Selected excerpt: Begin

Can an American family celebrate Christmas without having anything in their house that was made in China? That question hangs over director Alicia Dwyer's lively, incisive documentary about how much cheap products are part of our daily lives: after awhile, the family talked into becoming part of this experiment openly questions why they are doing it, since it's basically ruining their holiday—and their lives.
 
Tom Xia, who came up with this challenge, also introduces his Chinese family, whose dual allegiances provide more sets of eyes open to the cultural clash of identity and consumerism.
 
CD of the Week
The Wiz—Live! 
(Masterworks/Broadway)
For its third live musical telecast, NBC resurrected the hip 1975 Wizard of Oz update that was a Broadway hit with Stephanie Mills as Dorothy and a bomb onscreen in 1978 with Diana Ross and Michael Jackson, despite director Sidney Lumet’s inventive use of familiar New York locations.
 
The latest version, populated by an eclectic but very able cast, has a cameo by Mills and the good sense not to give a disastrous Common any more screen time than he deserves. Happily, the singing is often on-target (Queen Latifah, Ne-Yo, Uzo Aduba) and sometimes more than that, especially from the powerhouse 19-year-old newcomer Shanice Williams. 

Christmas Music--New York Pops Concert and CDs

Brian d'Arcy James and Stephanie J. Block with conductor Steven Reineke and The New York Pops (photo: Richard Termine)
 
This month's uncommonly mild weather has made it seem more like late spring rather than the holiday season, so the New York Pops’annual Christmas concerts at Carnegie Hall (December 18 and 19) were a needed antidote. 
 
It’s Christmas Time in the City was a wonderfully festive display of great singing and music-making led by Pops music director Steven Reineke, featuring the orchestra, Broadway veterans Stephanie J. Block and Brian d’Arcy James and the chorus Essential Voices USA.
 
Although Block’s effusive personality threatened to overwhelm the show, happily she hammed it up only during the “Holiday Hits Medley” when she out-Mariahed Mariah Carey on “All I Want for Christmas Is You.”

Selected excerpt: End
Material provided: Begin

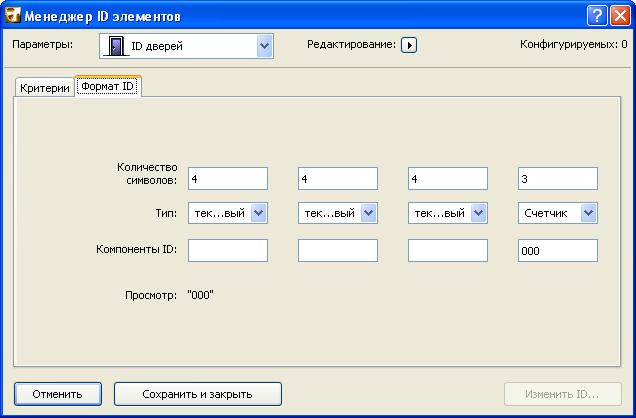Switch to the Критерии tab
The image size is (636, 418).
(45, 88)
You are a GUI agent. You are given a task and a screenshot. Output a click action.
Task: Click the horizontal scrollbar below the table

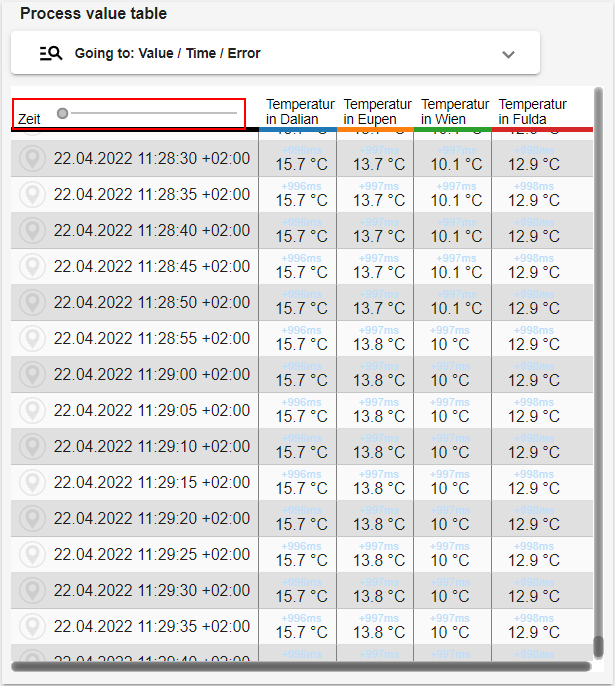tap(300, 666)
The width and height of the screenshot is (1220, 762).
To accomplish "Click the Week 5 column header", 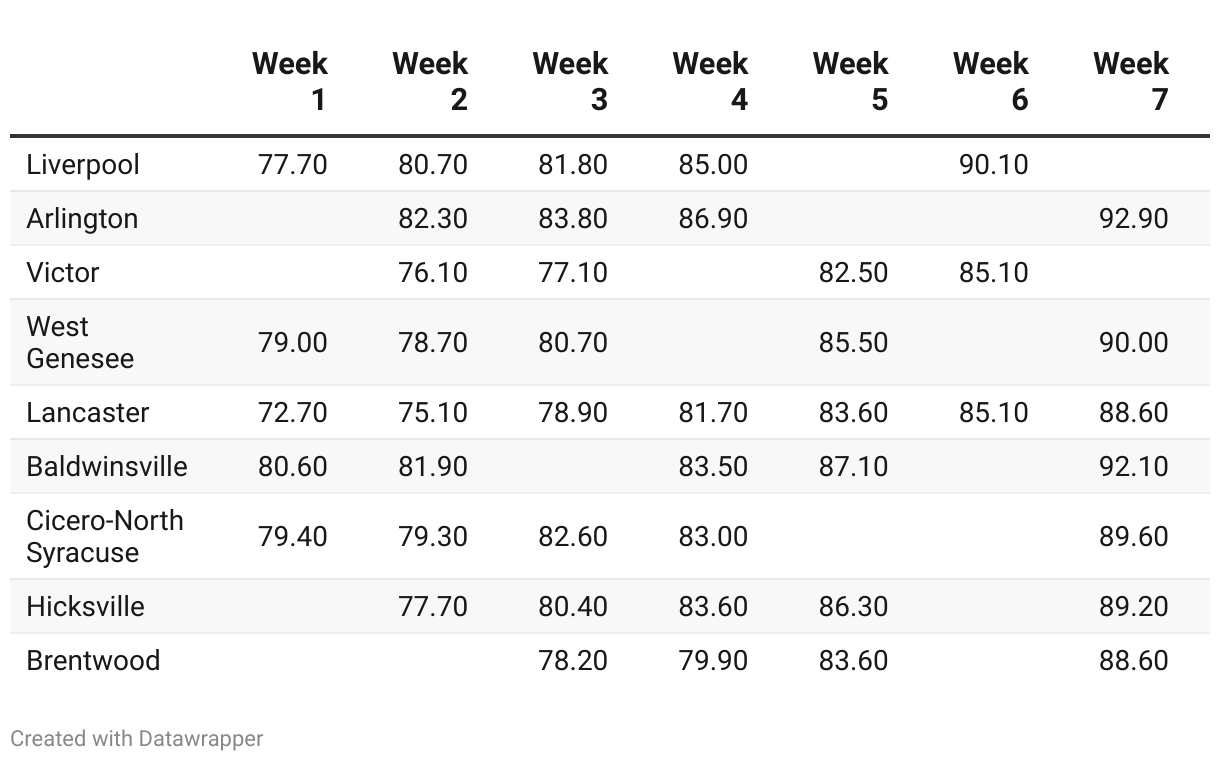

Material provided: End

## Aim of the exercise
Carry on the holiday arts reviews, picking up right after the sentence about Stephanie J. Block on "All I Want for Christmas Is You."

## Answer to this exercise
 
Her emotional rendition of Wesley Wheatley and Bill Schermerhorn’s affecting “Yes, Virginia” (in which she mentioned her own newborn daughter) was a highlight, as was her easy rapport with d’Arcy James on their duets “Let It Snow! Let It Snow! Let It Snow!” and “Baby, It’s Cold Outside.” 
 
D'Arcy James also brought his A game, with engagingly unadorned renditions of “The Christmas Song” and “Silver Bells,” but his best moment came with a song he wrote about his hometown of Saginaw, “Michigan Christmas,” which was heartfelt without being the least bit sentimental.
 
Essential Voices USA dominated from the opening, a rousing “Deck the Halls.” The evening's lone quibble was monstrously over-orchestrated versions of “Angels We Have Heard on High” and “O Holy Night,” whose orchestral swellings all but buried the chorus’ excellent work (and in the latter, Block’s ringing high notes). 
 
But orchestra and singers came together beautifully for a final singalong of sacred carols that sent the satisfied audience out into the uncharacteristically cold night humming, happy and ready for December 25.
 
Holiday CDs
Ann Hampton Callaway—The Hope of Christmas 
(MCG Jazz)
Putting together a disc of all-new Christmas songs is a daring endeavor, so this collaboration of singer Ann Hampton Callaway and lyricist William Schermerhorn scores right off the bat. Schermerhorn's lyrics, spirited or wistful or amusing or romantic in turn, are the perfect complement to Callaway's warm singing on these 12 new tunes.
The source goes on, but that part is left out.